▶ [Try it]: Output all of the entries below precisely as written.

(Dataset entries)
BEGIN
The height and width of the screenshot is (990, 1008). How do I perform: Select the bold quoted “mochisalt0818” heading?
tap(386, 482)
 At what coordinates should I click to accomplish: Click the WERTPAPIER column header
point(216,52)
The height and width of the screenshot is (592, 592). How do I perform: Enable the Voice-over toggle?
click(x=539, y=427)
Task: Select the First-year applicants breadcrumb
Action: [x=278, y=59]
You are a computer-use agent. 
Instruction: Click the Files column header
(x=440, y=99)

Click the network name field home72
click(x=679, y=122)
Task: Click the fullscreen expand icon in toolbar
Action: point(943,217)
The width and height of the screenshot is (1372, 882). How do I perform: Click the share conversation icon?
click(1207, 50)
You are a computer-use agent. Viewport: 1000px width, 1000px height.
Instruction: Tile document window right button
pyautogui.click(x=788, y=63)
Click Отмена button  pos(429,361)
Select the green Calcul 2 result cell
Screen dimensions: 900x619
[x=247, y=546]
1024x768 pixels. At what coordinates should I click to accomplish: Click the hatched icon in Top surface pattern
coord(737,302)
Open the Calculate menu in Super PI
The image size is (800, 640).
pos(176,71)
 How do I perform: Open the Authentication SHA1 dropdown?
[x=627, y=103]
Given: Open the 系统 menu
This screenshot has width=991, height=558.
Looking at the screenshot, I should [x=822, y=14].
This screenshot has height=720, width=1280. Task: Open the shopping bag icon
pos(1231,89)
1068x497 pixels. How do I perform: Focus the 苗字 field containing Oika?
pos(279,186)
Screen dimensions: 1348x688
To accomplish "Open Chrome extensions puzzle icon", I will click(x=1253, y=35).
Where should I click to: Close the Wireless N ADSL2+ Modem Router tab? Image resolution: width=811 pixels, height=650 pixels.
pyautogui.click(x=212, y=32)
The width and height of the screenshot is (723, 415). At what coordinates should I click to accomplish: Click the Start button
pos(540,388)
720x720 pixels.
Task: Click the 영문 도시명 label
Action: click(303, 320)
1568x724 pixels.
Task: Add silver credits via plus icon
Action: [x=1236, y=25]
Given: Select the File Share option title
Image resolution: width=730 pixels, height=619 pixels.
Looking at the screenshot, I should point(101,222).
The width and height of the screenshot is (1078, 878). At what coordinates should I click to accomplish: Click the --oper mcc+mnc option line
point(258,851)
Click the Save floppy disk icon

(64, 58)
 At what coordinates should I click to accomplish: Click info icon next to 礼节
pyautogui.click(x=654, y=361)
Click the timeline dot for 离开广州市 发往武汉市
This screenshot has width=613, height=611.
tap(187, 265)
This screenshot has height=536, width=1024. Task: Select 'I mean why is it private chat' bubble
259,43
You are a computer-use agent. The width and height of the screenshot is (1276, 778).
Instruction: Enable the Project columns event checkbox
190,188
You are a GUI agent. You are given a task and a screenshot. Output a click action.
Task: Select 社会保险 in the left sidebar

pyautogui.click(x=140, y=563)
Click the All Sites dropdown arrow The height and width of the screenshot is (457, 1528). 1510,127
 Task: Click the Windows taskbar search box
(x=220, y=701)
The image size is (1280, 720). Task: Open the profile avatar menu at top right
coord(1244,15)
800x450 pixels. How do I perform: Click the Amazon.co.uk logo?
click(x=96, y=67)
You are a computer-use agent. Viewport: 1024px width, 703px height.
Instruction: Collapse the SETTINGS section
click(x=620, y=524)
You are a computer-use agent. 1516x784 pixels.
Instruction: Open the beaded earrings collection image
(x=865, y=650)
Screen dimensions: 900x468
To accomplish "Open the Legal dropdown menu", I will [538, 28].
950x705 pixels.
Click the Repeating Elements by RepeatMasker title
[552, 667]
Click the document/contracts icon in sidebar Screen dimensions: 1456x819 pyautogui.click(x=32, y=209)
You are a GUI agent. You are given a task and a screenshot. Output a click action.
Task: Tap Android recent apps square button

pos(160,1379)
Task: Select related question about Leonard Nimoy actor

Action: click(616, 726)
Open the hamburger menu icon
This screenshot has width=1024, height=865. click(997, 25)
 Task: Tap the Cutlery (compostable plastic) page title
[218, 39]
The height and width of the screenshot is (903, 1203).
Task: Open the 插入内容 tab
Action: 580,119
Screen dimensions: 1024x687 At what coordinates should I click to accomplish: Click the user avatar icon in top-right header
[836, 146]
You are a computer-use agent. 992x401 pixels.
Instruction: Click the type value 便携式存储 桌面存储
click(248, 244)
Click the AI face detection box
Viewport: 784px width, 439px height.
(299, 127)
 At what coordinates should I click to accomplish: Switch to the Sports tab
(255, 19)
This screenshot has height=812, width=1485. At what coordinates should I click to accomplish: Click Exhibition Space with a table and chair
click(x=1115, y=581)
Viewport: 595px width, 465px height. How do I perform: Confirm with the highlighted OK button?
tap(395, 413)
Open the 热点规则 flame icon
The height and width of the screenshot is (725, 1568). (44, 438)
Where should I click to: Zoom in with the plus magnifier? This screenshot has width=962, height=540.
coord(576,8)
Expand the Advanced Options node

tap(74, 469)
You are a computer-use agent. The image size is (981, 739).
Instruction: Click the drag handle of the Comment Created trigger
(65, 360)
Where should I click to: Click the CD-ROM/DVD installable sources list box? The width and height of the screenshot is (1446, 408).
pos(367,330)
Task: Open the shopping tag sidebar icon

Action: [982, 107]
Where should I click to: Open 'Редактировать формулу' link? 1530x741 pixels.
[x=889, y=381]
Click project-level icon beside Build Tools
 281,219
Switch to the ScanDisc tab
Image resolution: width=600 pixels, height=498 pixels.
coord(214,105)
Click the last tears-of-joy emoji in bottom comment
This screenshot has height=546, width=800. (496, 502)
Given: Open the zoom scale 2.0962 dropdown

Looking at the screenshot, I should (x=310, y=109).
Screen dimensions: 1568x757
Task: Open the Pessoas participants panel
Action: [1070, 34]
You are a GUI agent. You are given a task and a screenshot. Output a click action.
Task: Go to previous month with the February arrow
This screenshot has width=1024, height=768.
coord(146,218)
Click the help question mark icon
END
▶ [Reply to the task]:
The height and width of the screenshot is (990, 1008). How do I perform: Select the bold quoted “mochisalt0818” heading?
tap(386, 482)
 At what coordinates should I click to accomplish: Click the WERTPAPIER column header
point(216,52)
The height and width of the screenshot is (592, 592). How do I perform: Enable the Voice-over toggle?
click(x=539, y=427)
Task: Select the First-year applicants breadcrumb
Action: [x=278, y=59]
You are a computer-use agent. 
Instruction: Click the Files column header
(x=440, y=99)

Click the network name field home72
click(x=679, y=122)
Task: Click the fullscreen expand icon in toolbar
Action: point(943,217)
The width and height of the screenshot is (1372, 882). How do I perform: Click the share conversation icon?
click(1207, 50)
You are a computer-use agent. Viewport: 1000px width, 1000px height.
Instruction: Tile document window right button
pyautogui.click(x=788, y=63)
Click Отмена button  pos(429,361)
Select the green Calcul 2 result cell
Screen dimensions: 900x619
[x=247, y=546]
1024x768 pixels. At what coordinates should I click to accomplish: Click the hatched icon in Top surface pattern
coord(737,302)
Open the Calculate menu in Super PI
The image size is (800, 640).
pos(176,71)
 How do I perform: Open the Authentication SHA1 dropdown?
[x=627, y=103]
Given: Open the 系统 menu
This screenshot has width=991, height=558.
Looking at the screenshot, I should [x=822, y=14].
This screenshot has height=720, width=1280. Task: Open the shopping bag icon
pos(1231,89)
1068x497 pixels. How do I perform: Focus the 苗字 field containing Oika?
pos(279,186)
Screen dimensions: 1348x688
To accomplish "Open Chrome extensions puzzle icon", I will click(x=1253, y=35).
Where should I click to: Close the Wireless N ADSL2+ Modem Router tab? Image resolution: width=811 pixels, height=650 pixels.
pyautogui.click(x=212, y=32)
The width and height of the screenshot is (723, 415). At what coordinates should I click to accomplish: Click the Start button
pos(540,388)
720x720 pixels.
Task: Click the 영문 도시명 label
Action: click(303, 320)
1568x724 pixels.
Task: Add silver credits via plus icon
Action: [x=1236, y=25]
Given: Select the File Share option title
Image resolution: width=730 pixels, height=619 pixels.
Looking at the screenshot, I should point(101,222).
The width and height of the screenshot is (1078, 878). At what coordinates should I click to accomplish: Click the --oper mcc+mnc option line
point(258,851)
Click the Save floppy disk icon

(64, 58)
 At what coordinates should I click to accomplish: Click info icon next to 礼节
pyautogui.click(x=654, y=361)
Click the timeline dot for 离开广州市 发往武汉市
This screenshot has width=613, height=611.
tap(187, 265)
This screenshot has height=536, width=1024. Task: Select 'I mean why is it private chat' bubble
259,43
You are a computer-use agent. The width and height of the screenshot is (1276, 778).
Instruction: Enable the Project columns event checkbox
190,188
You are a GUI agent. You are given a task and a screenshot. Output a click action.
Task: Select 社会保险 in the left sidebar

pyautogui.click(x=140, y=563)
Click the All Sites dropdown arrow The height and width of the screenshot is (457, 1528). 1510,127
 Task: Click the Windows taskbar search box
(x=220, y=701)
The image size is (1280, 720). Task: Open the profile avatar menu at top right
coord(1244,15)
800x450 pixels. How do I perform: Click the Amazon.co.uk logo?
click(x=96, y=67)
You are a computer-use agent. Viewport: 1024px width, 703px height.
Instruction: Collapse the SETTINGS section
click(x=620, y=524)
You are a computer-use agent. 1516x784 pixels.
Instruction: Open the beaded earrings collection image
(x=865, y=650)
Screen dimensions: 900x468
To accomplish "Open the Legal dropdown menu", I will [538, 28].
950x705 pixels.
Click the Repeating Elements by RepeatMasker title
[552, 667]
Click the document/contracts icon in sidebar Screen dimensions: 1456x819 pyautogui.click(x=32, y=209)
You are a GUI agent. You are given a task and a screenshot. Output a click action.
Task: Tap Android recent apps square button

pos(160,1379)
Task: Select related question about Leonard Nimoy actor

Action: click(616, 726)
Open the hamburger menu icon
This screenshot has width=1024, height=865. click(997, 25)
 Task: Tap the Cutlery (compostable plastic) page title
[218, 39]
The height and width of the screenshot is (903, 1203).
Task: Open the 插入内容 tab
Action: 580,119
Screen dimensions: 1024x687 At what coordinates should I click to accomplish: Click the user avatar icon in top-right header
[836, 146]
You are a computer-use agent. 992x401 pixels.
Instruction: Click the type value 便携式存储 桌面存储
click(248, 244)
Click the AI face detection box
Viewport: 784px width, 439px height.
(299, 127)
 At what coordinates should I click to accomplish: Switch to the Sports tab
(255, 19)
This screenshot has height=812, width=1485. At what coordinates should I click to accomplish: Click Exhibition Space with a table and chair
click(x=1115, y=581)
Viewport: 595px width, 465px height. How do I perform: Confirm with the highlighted OK button?
tap(395, 413)
Open the 热点规则 flame icon
The height and width of the screenshot is (725, 1568). (44, 438)
Where should I click to: Zoom in with the plus magnifier? This screenshot has width=962, height=540.
coord(576,8)
Expand the Advanced Options node

tap(74, 469)
You are a computer-use agent. The image size is (981, 739).
Instruction: Click the drag handle of the Comment Created trigger
(65, 360)
Where should I click to: Click the CD-ROM/DVD installable sources list box? The width and height of the screenshot is (1446, 408).
pos(367,330)
Task: Open the shopping tag sidebar icon

Action: [982, 107]
Where should I click to: Open 'Редактировать формулу' link? 1530x741 pixels.
[x=889, y=381]
Click project-level icon beside Build Tools
 281,219
Switch to the ScanDisc tab
Image resolution: width=600 pixels, height=498 pixels.
coord(214,105)
Click the last tears-of-joy emoji in bottom comment
This screenshot has height=546, width=800. (496, 502)
Given: Open the zoom scale 2.0962 dropdown

Looking at the screenshot, I should (x=310, y=109).
Screen dimensions: 1568x757
Task: Open the Pessoas participants panel
Action: [1070, 34]
You are a GUI agent. You are given a task and a screenshot. Output a click action.
Task: Go to previous month with the February arrow
This screenshot has width=1024, height=768.
coord(146,218)
Click the help question mark icon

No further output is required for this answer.